I’ve been grappling with this concept for a few weeks now, even as I’ve started replaying Red Dead Redemption 2, the contrast and focus are drawn into view. Both games centre a similar protagonist: the Eastwood-esque over-the-hill gunslinger who no longer belongs in the new world. In RDR 2, this is Arthur, a slow but earnest cowboy feeling society closing in as he drifts from his gang and his surrogate father.

In GTA V, this is Michael, a washed up, sold-out bank robber with a terrible family and a nihilistic outlook.

While both games share an aesthetically similar protagonist, GTA V’s main character is not Michael. GTA V’s plot is driven by Franklin, a young gang-banger in Los Santos trying to pull himself out of the endless trap of gang violence and drug running. Franklin is intelligent, quick-thinking and respectful. He’s one of the few characters who appears actively aware of the bizarre reality surrounding him, and vocally critiques the terrible decision making and motives of the other character.

Franklin’s character arc sketches out a little like this: during a repossession gone wrong, Franklin meets Michael, a dangerous, bank robber who’s retired under witness protection with the FIB. Michael’s mid-life crisis sees him destroy a multi-million dollar property, indebting him to a local real-estate gangster, forcing him to get back into the bank business. Michael takes Franklin along. This decision attracts the attention of Michael’s FIB handlers, and Franklin quickly pieces together that something sketchy is going on. Before long, Franklin and Michael are conducting jobs for the FIB as Michael’s old associate, the psychotic Trevor Phillips, returns to town. What follows is a serious of deeper and deeper rabbit holes as our anti-heroes try and make a buck while attempting to extricate themselves from under the FIB’s thumb.
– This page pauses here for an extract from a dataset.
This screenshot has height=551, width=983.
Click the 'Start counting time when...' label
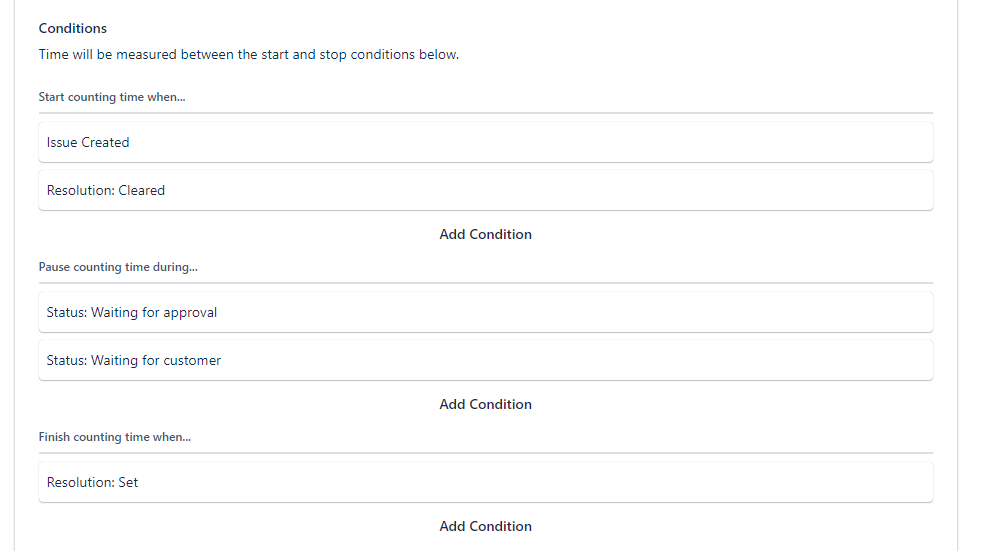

Centrally, the story explores the way past mistakes eventually consume the future. For Michael, it’s Brad’s death and Trevor as the ghost of murders-past. When Trevor comes back to town, everything grows more complex. The entropy that Trevor introduces shakes out all of the skeletons from Michael’s closest and exposes not just his past deeds, but his true self. The hyper-violent, hyper-competent cowboy is Michael. The retiree listening to Phil Collins and smoking cigars is a facade, a creation to keep the violent monster at bay. So that Michael’s return to violence pushes his family away almost says something about people. It’s not until the truth about Brad and North Yankton comes out that Michael’s family return to him. Michael, and by extension his loved ones, accepting his true nature as an agent of change through violence allows him to become fully realised. Michael’s journey is about confronting your past, and its consequences, allowing one to accept and come to terms with their true nature.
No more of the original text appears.